On Being a Sculptor Who Draws

“Girls, I have something to tell you...” 2014

“Girls, I have something to tell you…” 2014
19.5” x 25.5” (unframed), 24×30 overall framed (white mat, black metal frame)
Prismacolor ArtStix, Caran D’ache NeoColours, Canson Mi- teintes Paper, Heat Gun

To be candid, I find it difficult to identify with a singular method of art-making.  It’s easiest to explain my processes as “mixed-media sculpture,” but even then I feel that that barely begins to scratch the surface.  I love to draw.  I love to sculpt.  Drawing helps me to see, sculpture helps me to understand.

Upon someone learning that I am an artist, it tends to be assumed that I must be a painter (?!  mad respect to all painters, but this assumption always bewilders me).  My response to this is the explain that I do not paint or draw objects, but instead that I draw or paint ON my objects.

Over the years, drawing and illustration have become a major component of my studio work. This has been very surprising to me, as I’ve never really gravitated towards working “flat.” Drawing was always a preliminary thing to help sort out ideas, but was never the final result.

For past 4 years, I’ve taught drawing nearly every semester.  Though the course is based on drawing from observation (rather than memory/imagination), I feel a great deal of connection to the curriculum.  It’s problem solving.  It’s learning how to see.  It’s learning to push through the challenge.  Even as a sculptor, it’s one of my favorite courses to teach.  And by teaching it, I think that this has reconnected me to the medium.

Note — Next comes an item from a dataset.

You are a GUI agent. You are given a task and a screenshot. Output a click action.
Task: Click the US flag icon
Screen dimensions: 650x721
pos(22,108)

Within my own work, the drawing methods that I am employ are also broad.  The best purchases of the past year has been an Intuos5 by Wacom…  and a heat gun.  Obviously, these are not used together. 🙂

My mixed-media drawings use a combination of Caran D’Ache NeoColours II and Prismacolor ArtStix.  The colors are blended with heat, friction (blending stumps, tortillions, scrubber brushes), and/or solvents (such as mineral spirits).  The development of this process has been very enjoyable.  Leave it to a sculptor to find a way to bring a tool into the drawing process.  🙂

Digital drawing is also intriguing to me.  In graduate school, I began to screen print layers of imagery with enamels onto glass.  The easiest way to get the images how I wanted them was to draw them digitally before making my transparencies (rather than scan them in, clean everything up, and then print onto the transparency).  I started out using a Wacom Bamboo tablet (around $90) and within a few weeks of using it, everyone around me had one, too.  (If you’re interested in learning how to draw with a tablet, I highly recommend the Wacom Bamboo.)

I like to use digital drawing as a planning aid.  And omg do I love the “Control + Z” feature. 😉  Being able to shift and change my colors/proportions very quickly has been instrumental in determining how to proceed within a project.